## TASK DESCRIPTION
Transcribe the entries exactly as each line appears.

::::::::

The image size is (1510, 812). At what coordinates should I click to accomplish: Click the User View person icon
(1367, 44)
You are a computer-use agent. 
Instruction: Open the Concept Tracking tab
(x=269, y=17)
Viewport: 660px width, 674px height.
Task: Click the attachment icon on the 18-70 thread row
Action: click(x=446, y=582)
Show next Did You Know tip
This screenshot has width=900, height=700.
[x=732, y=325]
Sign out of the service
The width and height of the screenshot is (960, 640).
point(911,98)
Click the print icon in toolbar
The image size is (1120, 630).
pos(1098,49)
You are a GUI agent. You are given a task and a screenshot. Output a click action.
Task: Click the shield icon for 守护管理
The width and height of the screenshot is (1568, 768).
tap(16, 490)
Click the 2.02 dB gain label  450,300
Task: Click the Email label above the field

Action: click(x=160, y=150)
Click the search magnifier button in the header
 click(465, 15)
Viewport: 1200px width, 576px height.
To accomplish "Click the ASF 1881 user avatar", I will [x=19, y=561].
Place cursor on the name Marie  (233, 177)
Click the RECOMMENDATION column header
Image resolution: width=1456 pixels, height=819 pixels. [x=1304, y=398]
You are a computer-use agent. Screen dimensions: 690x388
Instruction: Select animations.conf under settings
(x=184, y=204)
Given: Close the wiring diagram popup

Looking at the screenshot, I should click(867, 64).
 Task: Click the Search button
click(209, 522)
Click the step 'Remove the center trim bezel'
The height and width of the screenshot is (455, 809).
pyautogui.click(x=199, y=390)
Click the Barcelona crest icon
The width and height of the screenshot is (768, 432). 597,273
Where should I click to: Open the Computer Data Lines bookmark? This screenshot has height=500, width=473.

::::::::

## RESPONSE FOR THIS EXERCISE
The image size is (1510, 812). At what coordinates should I click to accomplish: Click the User View person icon
(1367, 44)
You are a computer-use agent. 
Instruction: Open the Concept Tracking tab
(x=269, y=17)
Viewport: 660px width, 674px height.
Task: Click the attachment icon on the 18-70 thread row
Action: click(x=446, y=582)
Show next Did You Know tip
This screenshot has width=900, height=700.
[x=732, y=325]
Sign out of the service
The width and height of the screenshot is (960, 640).
point(911,98)
Click the print icon in toolbar
The image size is (1120, 630).
pos(1098,49)
You are a GUI agent. You are given a task and a screenshot. Output a click action.
Task: Click the shield icon for 守护管理
The width and height of the screenshot is (1568, 768).
tap(16, 490)
Click the 2.02 dB gain label  450,300
Task: Click the Email label above the field

Action: click(x=160, y=150)
Click the search magnifier button in the header
 click(465, 15)
Viewport: 1200px width, 576px height.
To accomplish "Click the ASF 1881 user avatar", I will [x=19, y=561].
Place cursor on the name Marie  (233, 177)
Click the RECOMMENDATION column header
Image resolution: width=1456 pixels, height=819 pixels. [x=1304, y=398]
You are a computer-use agent. Screen dimensions: 690x388
Instruction: Select animations.conf under settings
(x=184, y=204)
Given: Close the wiring diagram popup

Looking at the screenshot, I should click(867, 64).
 Task: Click the Search button
click(209, 522)
Click the step 'Remove the center trim bezel'
The height and width of the screenshot is (455, 809).
pyautogui.click(x=199, y=390)
Click the Barcelona crest icon
The width and height of the screenshot is (768, 432). 597,273
Where should I click to: Open the Computer Data Lines bookmark? This screenshot has height=500, width=473.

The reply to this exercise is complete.